Bug 1282833 - [PPC64LE] Guest freezes if qemu allocates smaller page table than requested
[PPC64LE] Guest freezes if qemu allocates smaller page table than requested
Status: CLOSED ERRATA
Product: Red Hat Enterprise Linux 7
Classification: Red Hat
Component: qemu-kvm-rhev (Show other bugs)
7.2
ppc64le Linux
high Severity high
: pre-dev-freeze
: 7.3
Assigned To: David Gibson
Virtualization Bugs
virt
: Automation, ZStream
: 1285474 (view as bug list)
Depends On:
Blocks: 1284775 1304300 RHV4.1PPC 1285337 1288337 1305498
  Show dependency treegraph
 
Reported: 2015-11-17 10:00 EST by Shira Maximov
Modified: 2016-11-30 20:16 EST (History)
20 users (show)

See Also:
Fixed In Version: qemu-kvm-rhev-2.5.0-1.el7
Doc Type: Bug Fix
Doc Text:
Story Points: ---
Clone Of:
: 1284775 1285337 (view as bug list)
Environment:
Last Closed: 2016-11-07 16:37:12 EST
Type: Bug
Regression: ---
Mount Type: ---
Documentation: ---
CRM:
Verified Versions:
Category: ---
oVirt Team: ---
RHEL 7.3 requirements from Atomic Host:
Cloudforms Team: ---


Attachments (Terms of Use)
too much memory (13.94 KB, image/png)
2015-11-17 10:00 EST, Shira Maximov
no flags Details
vdsm_logs (19.51 MB, text/plain)
2015-11-19 05:03 EST, Shira Maximov
no flags Details
vdsm logs (14.53 MB, text/plain)
2015-11-23 07:48 EST, Shira Maximov
no flags Details


External Trackers
Tracker ID Priority Status Summary Last Updated
IBM Linux Technology Center 133676 None None None Never

  None (edit)
Description Shira Maximov 2015-11-17 10:00:54 EST
Created attachment 1095502 [details]
too much memory

Description of problem:
when vm memory is set to 61GB for example, the VM can't start

Version-Release number of selected component (if applicable):
 Red Hat Enterprise Virtualization Manager Version: 3.6.0.3-0.1.el6 

How reproducible:
100&

Steps to Reproduce:
1.(have a ppc env and host with at least 60 GB memory ) create vm with 2 GB make sure the vm is running 
2.shutdown the vm and set the memroy to 60 GB
3. try to run the vm 

Actual results:
the vm can't run

Expected results:
the vm should run 

Additional info:
print screen is attached
Comment 1 Michal Skrivanek 2015-11-18 06:18:07 EST
the screenshot's memory layout seems to indicate 8GB? not sure if ram_top is the right thing to look at...if it is, shouldn't it be enough anyway?
David, thoughts?
Comment 2 Yaniv Kaul 2015-11-18 14:18:43 EST
Shira - is this a RHEV or KVM bug? 
Does it work with smaller sizes? How small?
Where is the VDSM log, to at least see the command line used to launch the VM?
Comment 3 David Gibson 2015-11-18 19:21:04 EST
There's not much I can tell from that screenshot alone.  An awful lot happens between "Returning from prom_init" and the next message.
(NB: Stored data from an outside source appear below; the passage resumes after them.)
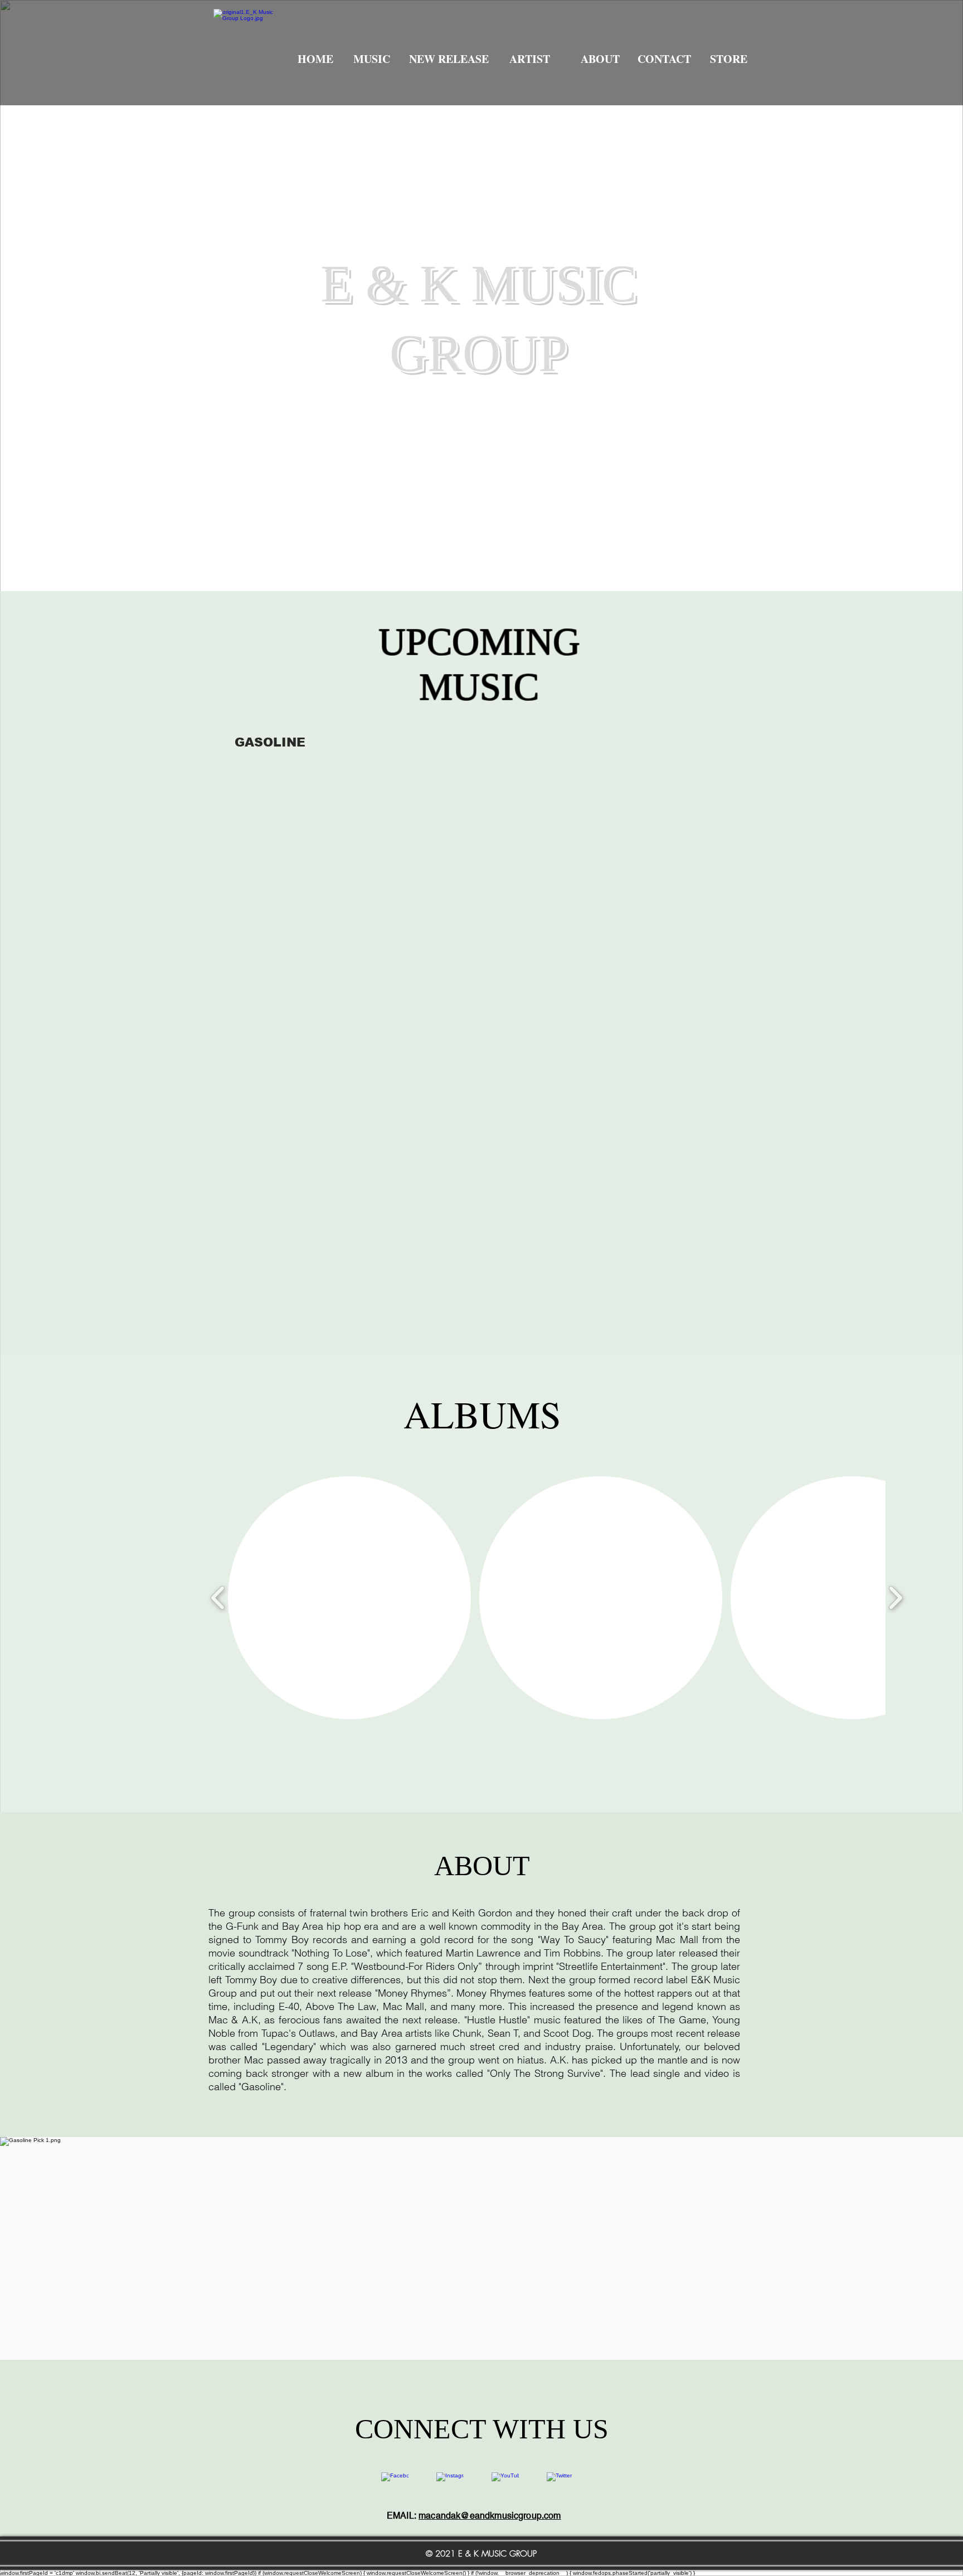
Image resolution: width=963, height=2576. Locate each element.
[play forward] (895, 1598)
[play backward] (218, 1598)
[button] (349, 1597)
The messages do seem to show 8GiB of RAM, which should be fine.

A copy of the qemu command line for the failing run would probably be more useful.
Comment 4 Shira Maximov 2015-11-19 05:03 EST
Created attachment 1096575 [details]
vdsm_logs

the accurate size of the vm is : 62464 MB ( you can search the logs this string) 

you can also look at this automation run and download the other logs :
https://rhev-jenkins.rhev-ci-vms.eng.rdu2.redhat.com/view/3.6_Dev/job/3.6-GE-compute/412/
Comment 5 Shira Maximov 2015-11-19 05:08:44 EST
Yaniv,

1. VM can run on smaller memory sizes ( for example 4G)
2. I attached the vdsm logs now
3. i can't find the command now, i will reproduce the bug and post the command as soon as i will have the PPC env again
Comment 6 Shira Maximov 2015-11-19 06:40:47 EST
Update -
I tried to reproduce the bug again of different PPC environment, and this time the VM succeeded to run. 

I need to further investigate this bug and due to lack of PPC environments it can't be done now. 
I will update again soon.
Comment 7 David Gibson 2015-11-19 23:51:30 EST
I'm having trouble making any sense of the vdsm log.  I've searched for '62464' as suggested in comment 4, but all I'm finding are MigrationCreate entries, no initial VM creation commands, and no corresponding libvirt XML or qemu command lines.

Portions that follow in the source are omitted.